### REQUIREMENT
Each entry, from beginning to end, is to be transcribed verbatim.
..........
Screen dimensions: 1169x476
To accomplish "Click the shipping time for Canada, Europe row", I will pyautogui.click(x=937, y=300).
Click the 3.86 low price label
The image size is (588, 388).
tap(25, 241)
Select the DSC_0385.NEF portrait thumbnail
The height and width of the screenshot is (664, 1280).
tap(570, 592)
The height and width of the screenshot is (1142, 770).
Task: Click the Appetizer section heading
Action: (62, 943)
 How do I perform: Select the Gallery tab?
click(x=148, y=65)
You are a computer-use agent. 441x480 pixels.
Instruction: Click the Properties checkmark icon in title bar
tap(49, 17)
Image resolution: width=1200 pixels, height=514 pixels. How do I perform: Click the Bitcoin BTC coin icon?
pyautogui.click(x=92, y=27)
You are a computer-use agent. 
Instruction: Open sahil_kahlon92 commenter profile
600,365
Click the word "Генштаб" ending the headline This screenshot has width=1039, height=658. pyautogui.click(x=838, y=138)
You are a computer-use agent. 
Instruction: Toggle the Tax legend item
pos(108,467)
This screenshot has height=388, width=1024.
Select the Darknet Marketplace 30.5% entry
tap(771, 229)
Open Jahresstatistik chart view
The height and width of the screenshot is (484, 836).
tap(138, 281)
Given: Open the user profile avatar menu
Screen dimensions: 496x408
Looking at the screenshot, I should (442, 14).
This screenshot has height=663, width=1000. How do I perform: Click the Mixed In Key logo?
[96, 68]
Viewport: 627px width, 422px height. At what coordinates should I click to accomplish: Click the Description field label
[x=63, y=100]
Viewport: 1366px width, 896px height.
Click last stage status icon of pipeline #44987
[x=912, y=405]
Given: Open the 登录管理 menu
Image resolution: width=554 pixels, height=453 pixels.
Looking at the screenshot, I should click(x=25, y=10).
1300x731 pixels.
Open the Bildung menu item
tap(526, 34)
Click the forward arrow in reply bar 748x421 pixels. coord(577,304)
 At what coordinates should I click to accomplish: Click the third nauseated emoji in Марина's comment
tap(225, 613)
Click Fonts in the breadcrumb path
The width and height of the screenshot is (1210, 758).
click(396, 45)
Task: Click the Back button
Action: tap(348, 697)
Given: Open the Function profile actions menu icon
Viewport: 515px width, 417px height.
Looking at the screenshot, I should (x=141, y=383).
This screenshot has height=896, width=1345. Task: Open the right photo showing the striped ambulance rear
..........
### EXERCISE RESPONSE
Screen dimensions: 1169x476
To accomplish "Click the shipping time for Canada, Europe row", I will pyautogui.click(x=937, y=300).
Click the 3.86 low price label
The image size is (588, 388).
tap(25, 241)
Select the DSC_0385.NEF portrait thumbnail
The height and width of the screenshot is (664, 1280).
tap(570, 592)
The height and width of the screenshot is (1142, 770).
Task: Click the Appetizer section heading
Action: (62, 943)
 How do I perform: Select the Gallery tab?
click(x=148, y=65)
You are a computer-use agent. 441x480 pixels.
Instruction: Click the Properties checkmark icon in title bar
tap(49, 17)
Image resolution: width=1200 pixels, height=514 pixels. How do I perform: Click the Bitcoin BTC coin icon?
pyautogui.click(x=92, y=27)
You are a computer-use agent. 
Instruction: Open sahil_kahlon92 commenter profile
600,365
Click the word "Генштаб" ending the headline This screenshot has width=1039, height=658. pyautogui.click(x=838, y=138)
You are a computer-use agent. 
Instruction: Toggle the Tax legend item
pos(108,467)
This screenshot has height=388, width=1024.
Select the Darknet Marketplace 30.5% entry
tap(771, 229)
Open Jahresstatistik chart view
The height and width of the screenshot is (484, 836).
tap(138, 281)
Given: Open the user profile avatar menu
Screen dimensions: 496x408
Looking at the screenshot, I should (442, 14).
This screenshot has height=663, width=1000. How do I perform: Click the Mixed In Key logo?
[96, 68]
Viewport: 627px width, 422px height. At what coordinates should I click to accomplish: Click the Description field label
[x=63, y=100]
Viewport: 1366px width, 896px height.
Click last stage status icon of pipeline #44987
[x=912, y=405]
Given: Open the 登录管理 menu
Image resolution: width=554 pixels, height=453 pixels.
Looking at the screenshot, I should click(x=25, y=10).
1300x731 pixels.
Open the Bildung menu item
tap(526, 34)
Click the forward arrow in reply bar 748x421 pixels. coord(577,304)
 At what coordinates should I click to accomplish: Click the third nauseated emoji in Марина's comment
tap(225, 613)
Click Fonts in the breadcrumb path
The width and height of the screenshot is (1210, 758).
click(396, 45)
Task: Click the Back button
Action: tap(348, 697)
Given: Open the Function profile actions menu icon
Viewport: 515px width, 417px height.
Looking at the screenshot, I should (x=141, y=383).
This screenshot has height=896, width=1345. Task: Open the right photo showing the striped ambulance rear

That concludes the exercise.